> _EXERCISE PROMPT_: For each line of the listing that holds "computer", show the full line.

--- SUPPLIED INFORMATION Enclosed Below ---

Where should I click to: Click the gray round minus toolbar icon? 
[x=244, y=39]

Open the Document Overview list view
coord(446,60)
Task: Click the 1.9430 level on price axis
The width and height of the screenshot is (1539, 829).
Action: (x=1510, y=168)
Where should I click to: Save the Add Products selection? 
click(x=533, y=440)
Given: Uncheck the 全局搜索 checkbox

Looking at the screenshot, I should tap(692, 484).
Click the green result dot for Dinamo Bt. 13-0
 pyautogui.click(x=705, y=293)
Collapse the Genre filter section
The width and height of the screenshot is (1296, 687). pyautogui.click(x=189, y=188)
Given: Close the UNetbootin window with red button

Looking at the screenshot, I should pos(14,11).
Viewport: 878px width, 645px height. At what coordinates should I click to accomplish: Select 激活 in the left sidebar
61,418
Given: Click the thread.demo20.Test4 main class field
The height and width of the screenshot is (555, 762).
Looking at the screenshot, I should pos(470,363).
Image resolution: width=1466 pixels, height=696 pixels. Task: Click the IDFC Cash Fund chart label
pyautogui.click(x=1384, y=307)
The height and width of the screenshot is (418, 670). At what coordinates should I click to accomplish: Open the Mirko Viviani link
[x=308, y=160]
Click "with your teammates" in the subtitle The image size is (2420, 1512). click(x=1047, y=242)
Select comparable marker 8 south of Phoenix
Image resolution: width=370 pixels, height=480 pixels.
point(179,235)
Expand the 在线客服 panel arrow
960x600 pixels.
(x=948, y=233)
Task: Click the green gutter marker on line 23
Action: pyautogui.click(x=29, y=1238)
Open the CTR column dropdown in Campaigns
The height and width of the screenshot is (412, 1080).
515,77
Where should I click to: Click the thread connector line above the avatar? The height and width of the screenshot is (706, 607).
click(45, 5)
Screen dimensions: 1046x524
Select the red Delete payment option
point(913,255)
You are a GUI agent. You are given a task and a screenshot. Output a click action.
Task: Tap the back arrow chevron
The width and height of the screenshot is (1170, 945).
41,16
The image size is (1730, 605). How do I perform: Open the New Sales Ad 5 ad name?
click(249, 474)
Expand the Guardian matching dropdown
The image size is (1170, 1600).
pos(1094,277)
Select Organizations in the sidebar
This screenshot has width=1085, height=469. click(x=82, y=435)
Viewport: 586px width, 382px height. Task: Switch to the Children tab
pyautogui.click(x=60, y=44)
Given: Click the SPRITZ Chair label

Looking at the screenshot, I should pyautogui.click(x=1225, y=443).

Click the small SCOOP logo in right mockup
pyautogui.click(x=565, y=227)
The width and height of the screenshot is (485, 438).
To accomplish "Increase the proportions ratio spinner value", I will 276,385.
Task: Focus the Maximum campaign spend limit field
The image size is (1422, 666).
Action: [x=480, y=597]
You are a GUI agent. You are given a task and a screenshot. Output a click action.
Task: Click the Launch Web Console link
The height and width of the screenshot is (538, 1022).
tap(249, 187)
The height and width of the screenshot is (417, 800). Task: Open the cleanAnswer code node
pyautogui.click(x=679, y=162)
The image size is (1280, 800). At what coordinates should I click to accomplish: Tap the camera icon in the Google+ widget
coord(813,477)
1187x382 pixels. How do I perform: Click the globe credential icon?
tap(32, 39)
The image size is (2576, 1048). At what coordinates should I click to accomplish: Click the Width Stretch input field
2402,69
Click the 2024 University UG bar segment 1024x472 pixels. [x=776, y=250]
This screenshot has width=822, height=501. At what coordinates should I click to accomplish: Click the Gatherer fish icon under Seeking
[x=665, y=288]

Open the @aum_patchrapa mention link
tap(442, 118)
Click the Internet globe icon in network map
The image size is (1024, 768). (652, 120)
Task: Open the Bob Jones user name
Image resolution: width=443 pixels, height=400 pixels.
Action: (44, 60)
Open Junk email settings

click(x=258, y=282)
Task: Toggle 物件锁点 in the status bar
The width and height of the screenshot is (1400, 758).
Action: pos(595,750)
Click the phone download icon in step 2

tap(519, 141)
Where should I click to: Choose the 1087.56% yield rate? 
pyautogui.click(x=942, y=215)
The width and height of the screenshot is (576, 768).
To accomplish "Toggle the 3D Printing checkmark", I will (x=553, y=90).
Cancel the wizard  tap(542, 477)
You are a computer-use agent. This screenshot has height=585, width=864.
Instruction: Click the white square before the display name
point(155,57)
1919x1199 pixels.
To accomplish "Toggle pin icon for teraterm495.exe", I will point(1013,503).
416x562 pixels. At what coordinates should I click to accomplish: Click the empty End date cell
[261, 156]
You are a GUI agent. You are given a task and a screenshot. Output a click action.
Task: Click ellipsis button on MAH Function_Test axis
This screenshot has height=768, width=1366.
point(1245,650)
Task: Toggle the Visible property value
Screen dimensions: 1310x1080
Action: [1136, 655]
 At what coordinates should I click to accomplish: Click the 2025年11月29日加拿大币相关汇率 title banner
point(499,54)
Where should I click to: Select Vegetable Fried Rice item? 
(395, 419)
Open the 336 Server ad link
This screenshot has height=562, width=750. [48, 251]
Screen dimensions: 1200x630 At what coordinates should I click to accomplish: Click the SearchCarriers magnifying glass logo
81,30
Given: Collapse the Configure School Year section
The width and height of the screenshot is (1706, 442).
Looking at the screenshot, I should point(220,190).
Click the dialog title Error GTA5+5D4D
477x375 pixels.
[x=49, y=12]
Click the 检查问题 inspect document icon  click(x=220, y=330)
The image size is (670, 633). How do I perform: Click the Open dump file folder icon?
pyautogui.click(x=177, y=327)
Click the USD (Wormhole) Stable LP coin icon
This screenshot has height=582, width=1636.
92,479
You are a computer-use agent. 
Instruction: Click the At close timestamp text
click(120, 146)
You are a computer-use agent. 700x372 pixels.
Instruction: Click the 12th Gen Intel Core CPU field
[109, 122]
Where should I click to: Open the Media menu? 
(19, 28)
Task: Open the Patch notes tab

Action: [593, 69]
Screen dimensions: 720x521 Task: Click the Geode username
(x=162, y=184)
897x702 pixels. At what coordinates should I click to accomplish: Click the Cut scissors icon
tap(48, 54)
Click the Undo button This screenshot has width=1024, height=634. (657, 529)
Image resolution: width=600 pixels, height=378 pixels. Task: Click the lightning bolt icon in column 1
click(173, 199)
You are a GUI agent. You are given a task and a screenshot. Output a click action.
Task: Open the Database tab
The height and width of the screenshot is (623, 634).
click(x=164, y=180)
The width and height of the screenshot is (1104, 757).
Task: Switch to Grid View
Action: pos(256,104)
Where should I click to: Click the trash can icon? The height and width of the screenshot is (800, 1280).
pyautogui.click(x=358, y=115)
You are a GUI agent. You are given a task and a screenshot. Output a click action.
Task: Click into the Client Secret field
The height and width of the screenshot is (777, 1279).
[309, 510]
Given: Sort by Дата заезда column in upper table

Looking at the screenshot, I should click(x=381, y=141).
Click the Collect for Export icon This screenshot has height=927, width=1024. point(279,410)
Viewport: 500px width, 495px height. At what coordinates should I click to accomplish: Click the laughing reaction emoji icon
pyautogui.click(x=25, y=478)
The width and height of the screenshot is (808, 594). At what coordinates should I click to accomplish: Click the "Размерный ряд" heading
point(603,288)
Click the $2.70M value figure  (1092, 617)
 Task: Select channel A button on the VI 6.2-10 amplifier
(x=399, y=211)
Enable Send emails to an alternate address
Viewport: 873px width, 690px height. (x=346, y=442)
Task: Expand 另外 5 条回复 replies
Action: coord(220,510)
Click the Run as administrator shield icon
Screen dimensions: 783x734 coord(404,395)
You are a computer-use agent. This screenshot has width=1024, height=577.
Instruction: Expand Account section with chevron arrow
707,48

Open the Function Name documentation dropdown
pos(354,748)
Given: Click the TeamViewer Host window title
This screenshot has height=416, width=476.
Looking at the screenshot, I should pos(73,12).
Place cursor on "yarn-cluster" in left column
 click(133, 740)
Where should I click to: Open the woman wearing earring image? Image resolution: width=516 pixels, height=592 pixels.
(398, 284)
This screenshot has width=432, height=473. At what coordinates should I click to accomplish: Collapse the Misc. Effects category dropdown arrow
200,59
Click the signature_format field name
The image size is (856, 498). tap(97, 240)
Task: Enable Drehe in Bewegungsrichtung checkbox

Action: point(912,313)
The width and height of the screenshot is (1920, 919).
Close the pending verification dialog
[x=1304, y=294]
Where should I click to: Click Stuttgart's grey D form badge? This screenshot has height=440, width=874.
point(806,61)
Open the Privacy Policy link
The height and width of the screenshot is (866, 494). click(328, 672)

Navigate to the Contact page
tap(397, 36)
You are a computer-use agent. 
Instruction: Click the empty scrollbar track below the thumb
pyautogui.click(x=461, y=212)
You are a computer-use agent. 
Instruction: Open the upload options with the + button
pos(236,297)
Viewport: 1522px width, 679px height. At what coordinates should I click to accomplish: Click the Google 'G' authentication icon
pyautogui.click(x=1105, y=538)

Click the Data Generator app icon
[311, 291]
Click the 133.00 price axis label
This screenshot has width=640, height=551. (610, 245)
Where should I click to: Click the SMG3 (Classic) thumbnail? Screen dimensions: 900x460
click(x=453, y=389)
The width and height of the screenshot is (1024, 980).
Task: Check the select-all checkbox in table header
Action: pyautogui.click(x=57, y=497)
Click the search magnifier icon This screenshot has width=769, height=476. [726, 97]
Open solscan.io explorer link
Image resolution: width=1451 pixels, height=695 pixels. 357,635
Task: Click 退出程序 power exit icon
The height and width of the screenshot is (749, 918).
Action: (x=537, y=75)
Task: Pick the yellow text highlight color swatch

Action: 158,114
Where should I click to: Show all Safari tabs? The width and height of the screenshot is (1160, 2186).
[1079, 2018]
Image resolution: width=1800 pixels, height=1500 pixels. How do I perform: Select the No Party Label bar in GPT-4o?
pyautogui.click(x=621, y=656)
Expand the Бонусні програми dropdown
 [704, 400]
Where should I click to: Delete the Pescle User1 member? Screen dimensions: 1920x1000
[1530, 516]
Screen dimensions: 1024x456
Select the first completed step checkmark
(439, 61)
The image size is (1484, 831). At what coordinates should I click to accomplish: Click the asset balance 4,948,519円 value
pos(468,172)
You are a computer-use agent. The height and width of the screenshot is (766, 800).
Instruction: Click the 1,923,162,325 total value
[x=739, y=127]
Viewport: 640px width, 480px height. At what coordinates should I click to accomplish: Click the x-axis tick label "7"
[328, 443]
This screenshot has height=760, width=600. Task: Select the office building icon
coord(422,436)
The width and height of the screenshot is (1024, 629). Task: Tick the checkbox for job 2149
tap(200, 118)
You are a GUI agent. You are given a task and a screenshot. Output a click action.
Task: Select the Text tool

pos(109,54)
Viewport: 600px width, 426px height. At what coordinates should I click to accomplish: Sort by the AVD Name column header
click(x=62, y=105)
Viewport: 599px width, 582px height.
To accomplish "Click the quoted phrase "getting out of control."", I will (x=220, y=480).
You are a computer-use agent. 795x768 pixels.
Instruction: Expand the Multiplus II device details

--- End of Enclosed SUPPLIED INFORMATION ---

> _THE COMPLETED TASK_:
You are a computer-use agent. This screenshot has height=585, width=864.
You are a computer-use agent. 
You are a computer-use agent. 700x372 pixels.
You are a computer-use agent. This screenshot has width=1024, height=577.
You are a computer-use agent. 
You are a computer-use agent. 
You are a computer-use agent. The height and width of the screenshot is (766, 800).
You are a computer-use agent. 795x768 pixels.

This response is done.